Monday, April 20, 2009

Operating guidelines for senior management teams.

A good way to get started building senior management teams is to involve executives in examining the reality and the consequences of how they interact together and to then reach agreement on guidelines for more effective interactions in the future.

Senior managers sometimes feel a little foolish creating operating guidelines spelling out how they should work together as a team. Surely, they think, we’re all adults and have years of experience working in groups. And that, of course, is the problem. Everyone has practiced dysfunctional behavior for years and this is one of the first things that needs to be changed. If other employees don't see and experience change at the senior management level, they're not likely to adopt more cooperative behaviors as they won't believe this is necessary and they won't have any examples to follow. In addition, their executives won't understand the dilemmas that other employees are grappling with and won't be able to coach them since they haven't experienced these issues themselves.

United Parcel Service discovered that many of its managers fell short as coaches and teachers. When surveyed, only 48% of UPS employees gave their managers favorable marks for helping them develop new skills. John Wooden, the legendary former head coach of UCLA basketball, once observed that, “A coach must prevent, correct or help, and not punish. He must make those under his supervision feel that they’re working with him rather than for him. He must be more interested in finding the best way rather than having his own way, and he must be genuinely concerned about his players.”

Operating guidelines should be explicit, simple, clear and concise. Here are some typical examples:

- Speak honestly. Make clear and direct requests. Be willing to surface issues or take positions that may result in conflict.

- Anyone can disagree about anything with anyone, but no one can disagree without stating the reasons why.

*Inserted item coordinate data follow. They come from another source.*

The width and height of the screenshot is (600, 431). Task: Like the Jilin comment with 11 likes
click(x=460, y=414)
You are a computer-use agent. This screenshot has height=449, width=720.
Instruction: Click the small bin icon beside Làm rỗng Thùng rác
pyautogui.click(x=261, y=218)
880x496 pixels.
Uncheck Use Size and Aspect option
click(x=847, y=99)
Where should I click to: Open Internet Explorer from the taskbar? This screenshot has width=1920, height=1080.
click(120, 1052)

- Listen for peoples’ contributions, rather than editing with assessments, opinions or judgments.

- Support each other. Operate from the point of view that, “we’re all in this together.”

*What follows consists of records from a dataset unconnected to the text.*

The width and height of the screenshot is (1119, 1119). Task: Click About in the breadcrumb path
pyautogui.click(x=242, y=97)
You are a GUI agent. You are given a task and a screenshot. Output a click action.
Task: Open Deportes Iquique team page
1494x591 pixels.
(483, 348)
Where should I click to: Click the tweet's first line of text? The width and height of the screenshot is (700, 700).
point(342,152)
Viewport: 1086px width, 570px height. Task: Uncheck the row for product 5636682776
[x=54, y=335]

- It’s not OK to win at someone else’s expense or at the expense of the company.

- Support people in fulfilling their commitments and hold them accountable for results.

- Show appreciation by giving, receiving and requesting acknowledgment from others.

The material on senior management teams comes from a presentation I gave at the EEC Conference on “Innovative Work Organizations Operating in a Global Context,” in Dublin, Ireland, which was subsequently published as “New roles for everyone” in The Journal for Quality and Participation, Vol 21, #1.